Perhaps I would have given the book one extra half star but since the option is not available I am erring on the minus side, simply because the book did not deliver on it hyped up promise.

View all my reviews

Book: The Saladin Murders

The Saladin Murders (Omar Yussef Mystery Series)The Saladin Murders by Matt Rees

Frankly I found this a very depressing read, and knowing that reality probably mirrors this fictitious tale in many of its grisly dimensions was very bitter to contemplate.

This is the second Omar Yussef mystery and it plays out in Gaza, a dump in every sense of the word according to the protagonists. The dirt, the sandstorms, the corruption, the religious zealotry, the garbage, the ruins, and so many deaths and corpses are the order of the day in that terrible place.

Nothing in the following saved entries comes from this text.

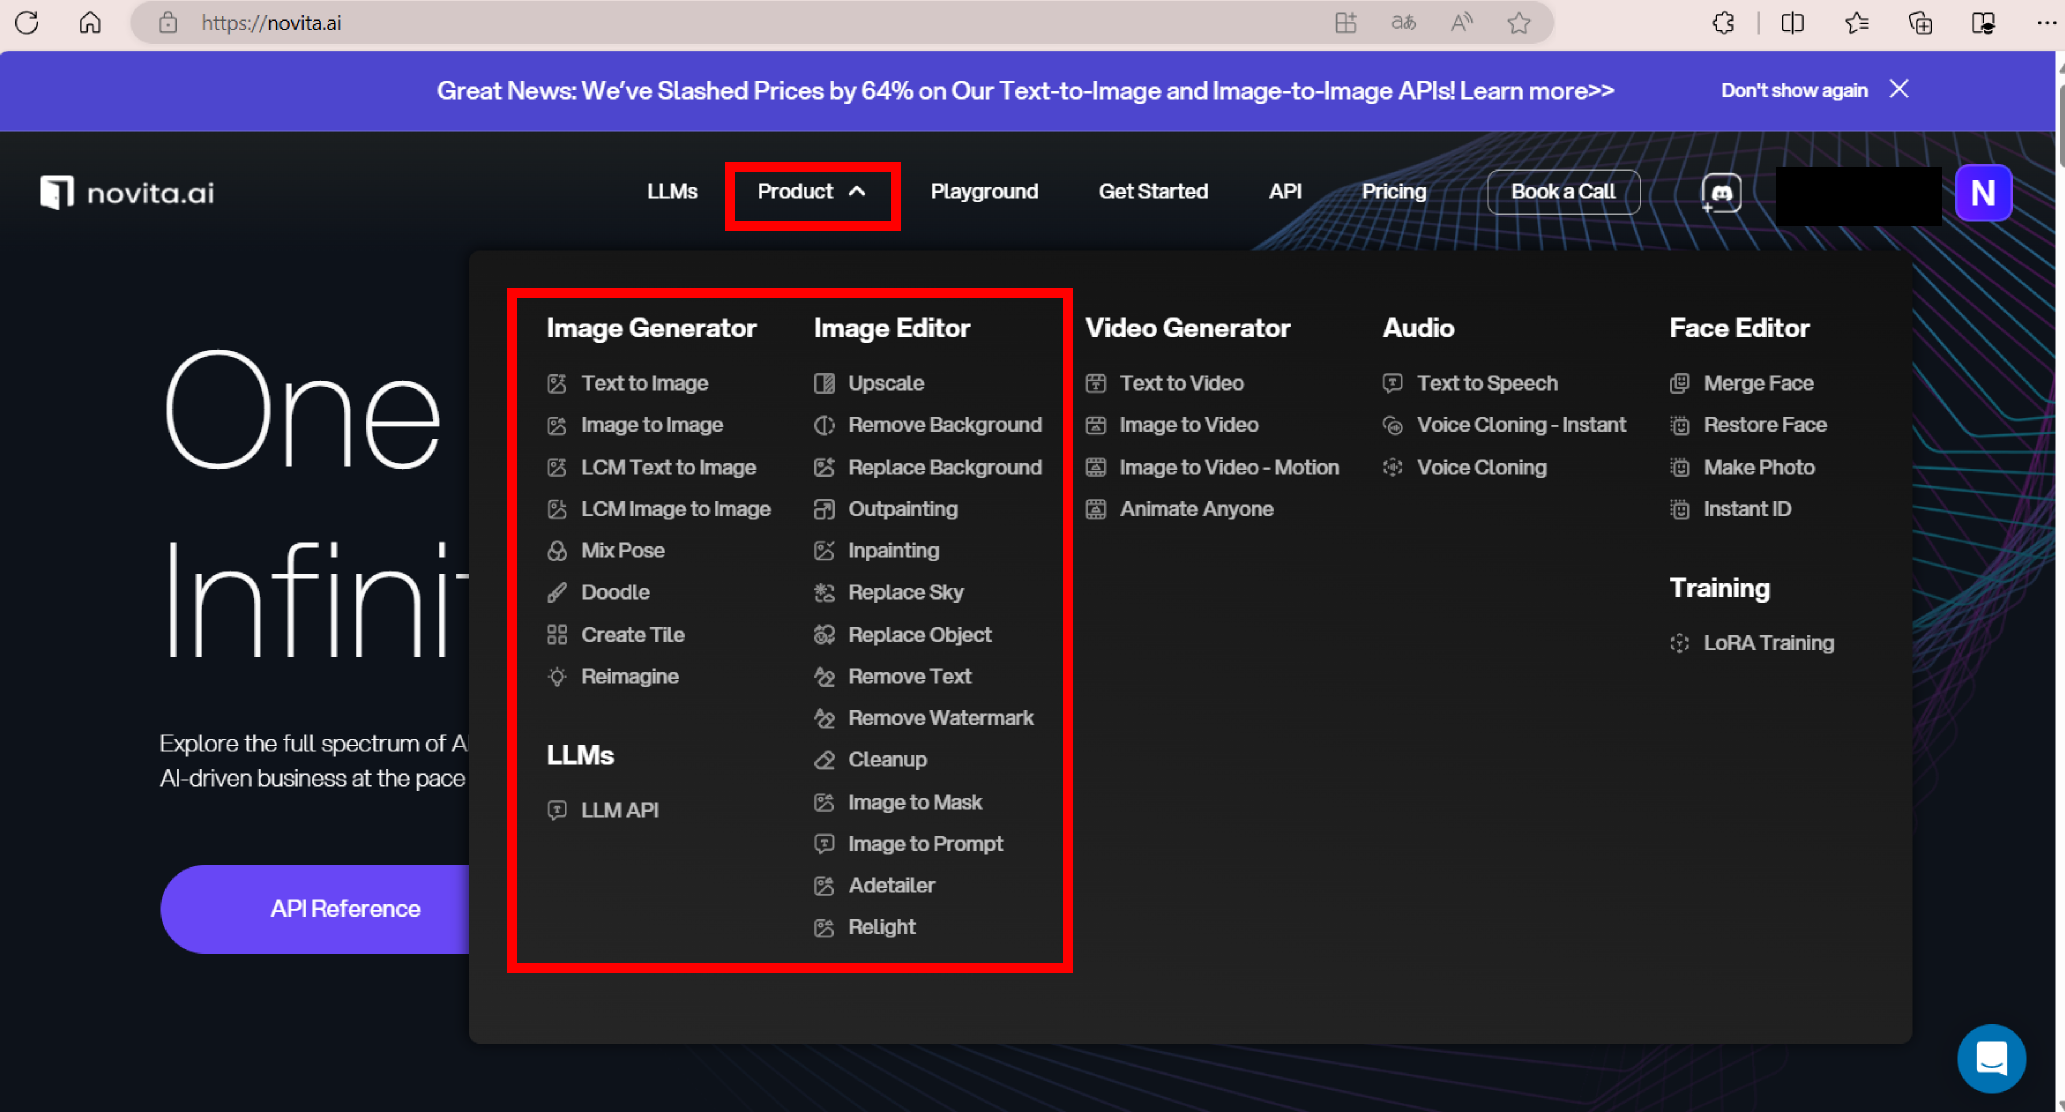Screen dimensions: 2065x1112
Task: Select Voice Cloning - Instant option
Action: [1520, 425]
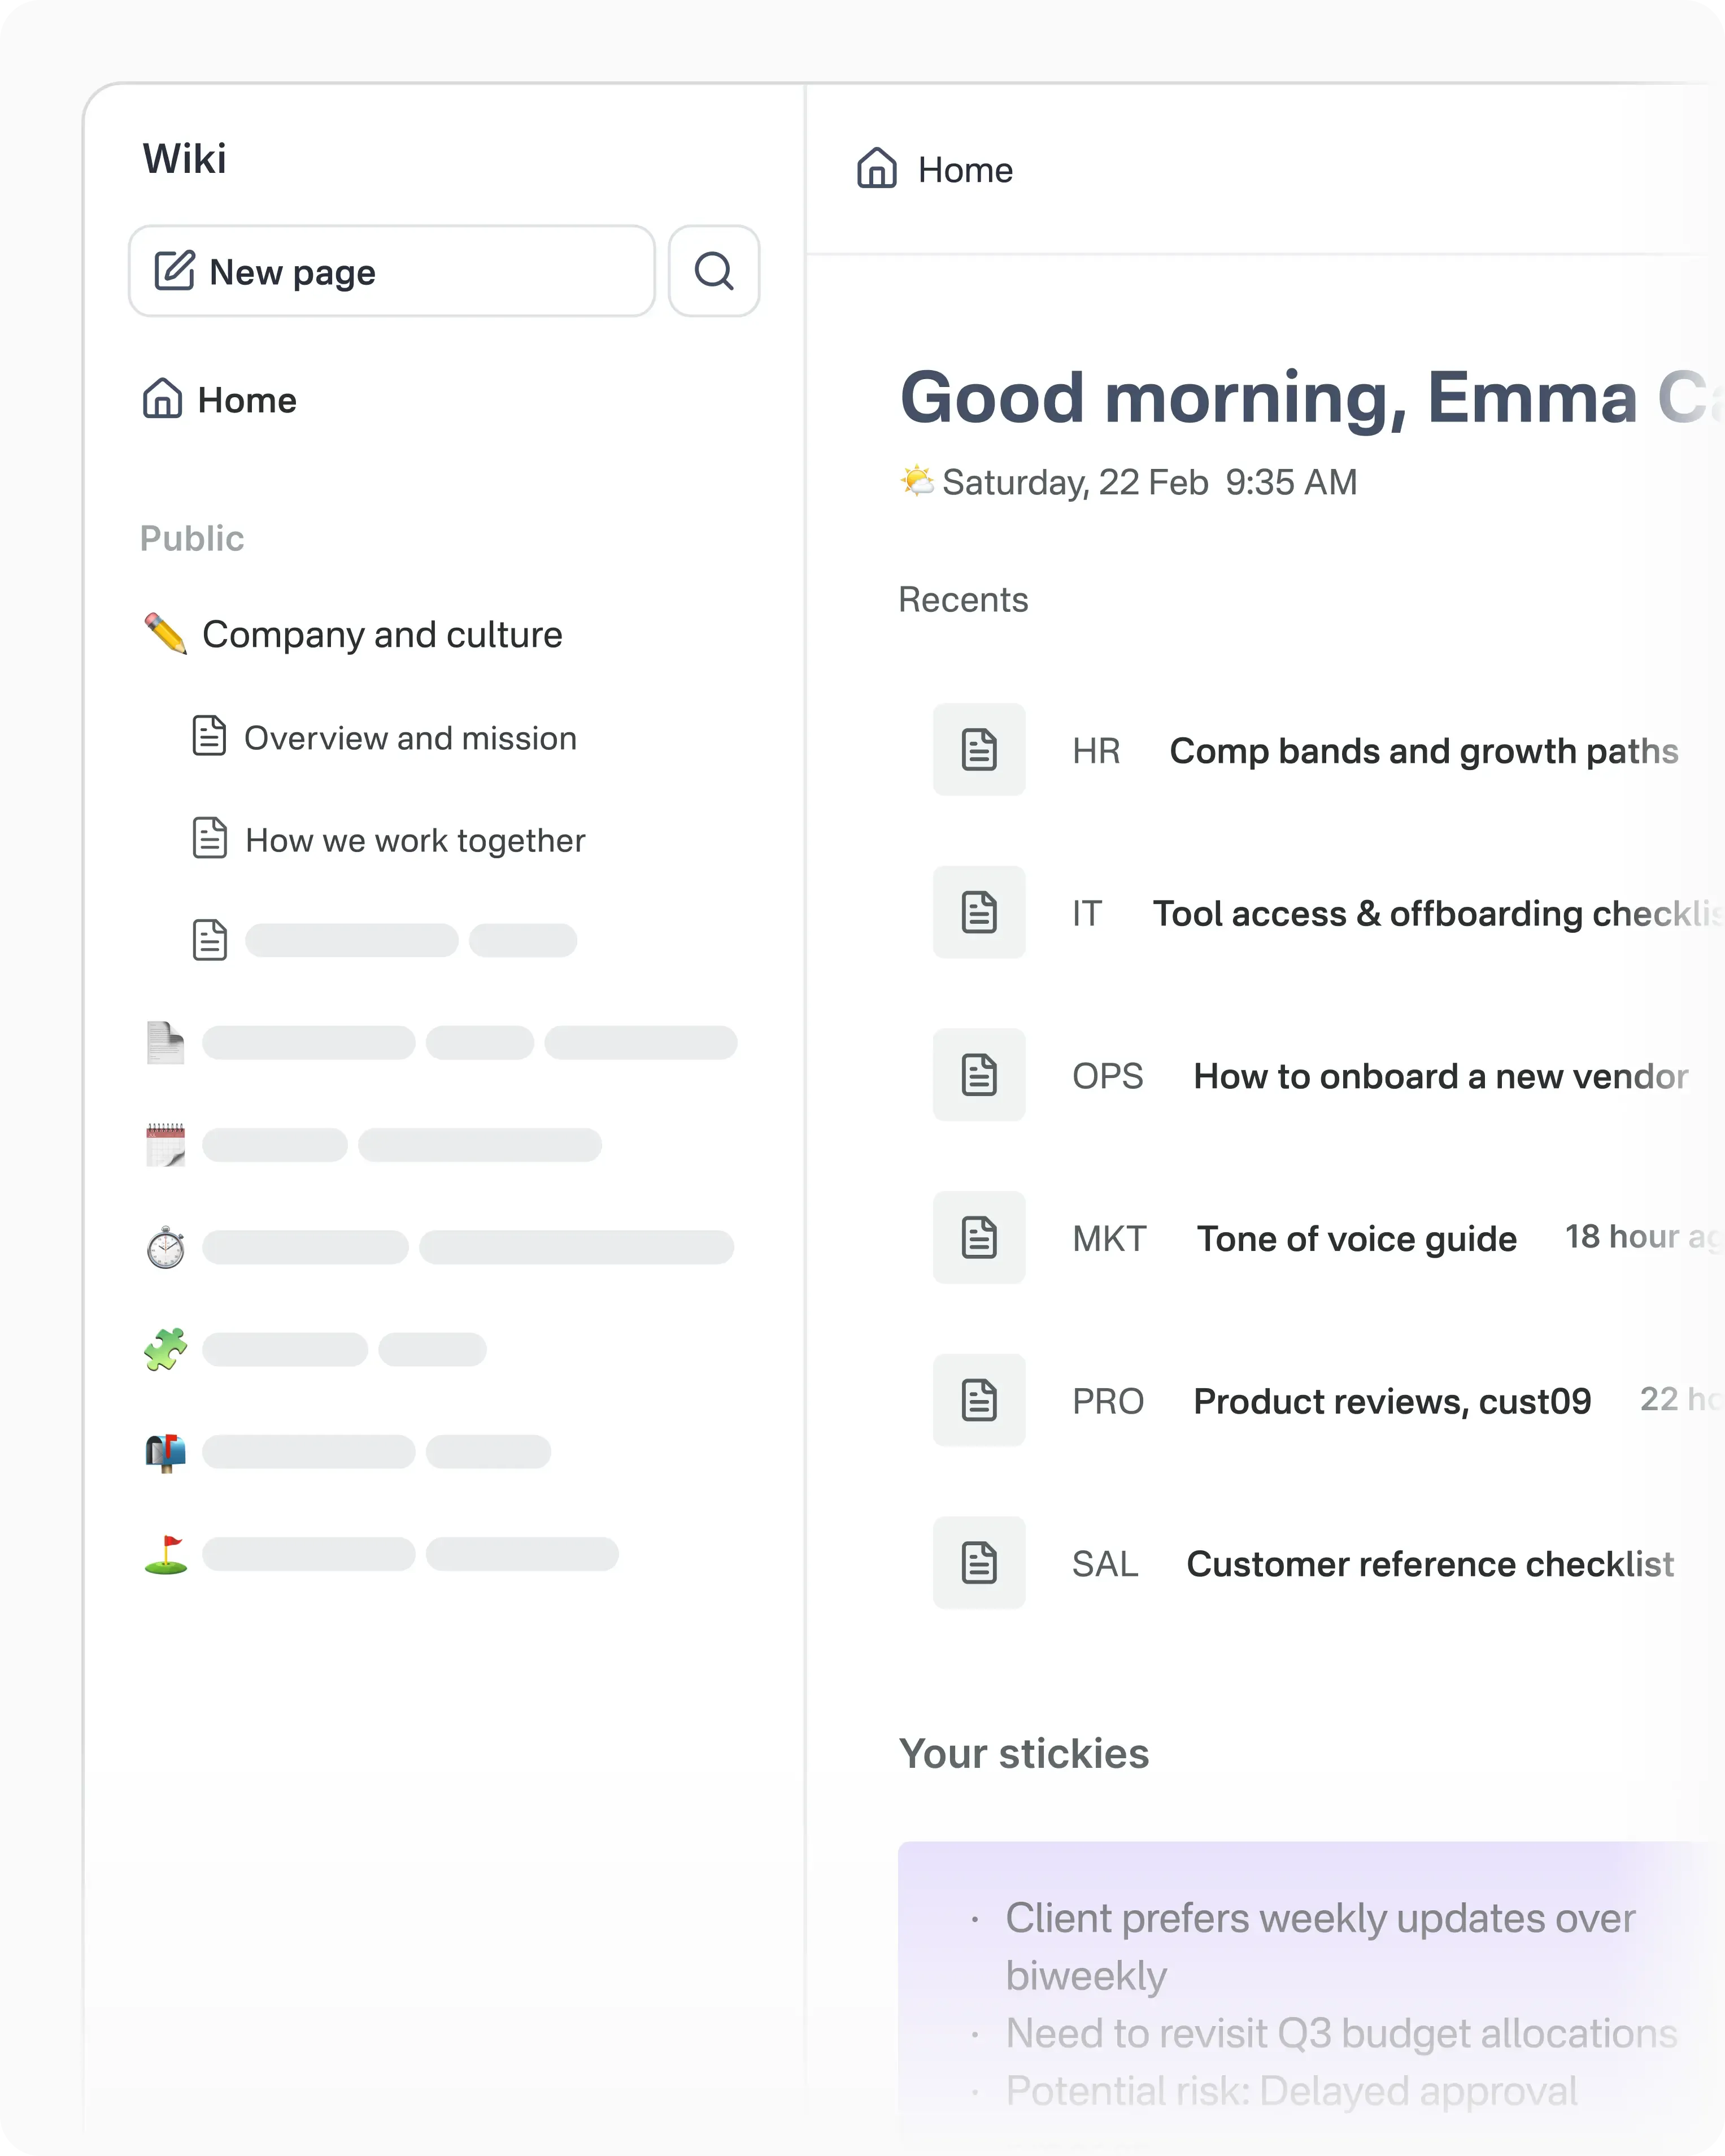1725x2156 pixels.
Task: Open How we work together page
Action: tap(414, 840)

Omar Yussef comes to Gaza as part of a UN group. He is investigating with his UN boss the arrest of a colleague who is also a part time lecturer at Al-Azhar University. This innocuous beginning quickly spirals into something sinister as one UN man gets kidnapped and another is assasinated. Soon the corpses pile up among Palestinians rival factions from one killing to another revenge. I lost track of the motives, the agendas and the rivalries. What is left is the deep sense of futility as corrupt politicians fight it out and squabble over this pile of garbage that is Gaza. In this story Israeli violence and hostility do not exist; it is all about Palestinian internal strife. The violence between rival factions is extreme and almost mindless, and the distasteful part is that you cannot even dismiss LAW wielding fighters as far-fetched. Just because the events take place in Gaza, the craziest and the most mindless violence is possible.

A woman in the story says: “Sometimes I think that the only Palestinians who do not weep are the dead ones”.

I was saddened by a little boy, who showed Omar Yussef the doves he is raising on the roof, an innocent child who would soon be struck by tragedy and grief. Nobody remains innocent for long in this environment. Yet people laugh and joke, they exchange wisecracks in the face of death and enjoy a distinct gallows humor, which rang very true. Those Palestinians are tough, and they can put up with a lot of suffering. Omar Yussef says: “I am Palestinian” by way of explanation of his tough nature and tolerance of hardship, but even he was pleased to leave the dust of Gaza, its graves and graveyards behind.

Book: Knitting

KnittingKnitting by Anne Bartlett

My rating: 2 of 5 stars

An easy and quick read for a sensitive and insightful novel with a strong connection to knitting, yarn and fabric. I wouldn’t have picked up this book if I was not a hobby knitter myself.

The story is set in Adelaide, southern Australia, and follows the lives of two very different women. Sandra is a tightly-wound academic, who is trying to cope with the recent loss of her husband to cancer, while Martha is a free spirit who gives most of her time to her creative knitting. A chance meeting of the two women starts an unlikely friendship. As they work together on a vintage knitting exhibition, both women need to deal with their deepest secrets and conflicts. There are no dead bodies or sinister powers at work here, just the usual scars of life. Sandra and Martha slowly find their way to healing them, and to accepting their own flaws.

I found the book’s rambling about the connection between knitting and writing a bit tiresome. Sandra’s perfectionist tendency to crafting words irritated me, especially as I did not see or read any parts of her lean, and brilliant writing. In contrast Martha’s perfectionism was endearing because the garments she created in the process were aptly described. I had the distinct feeling that perhaps the writer is better at knitting than word-crafting.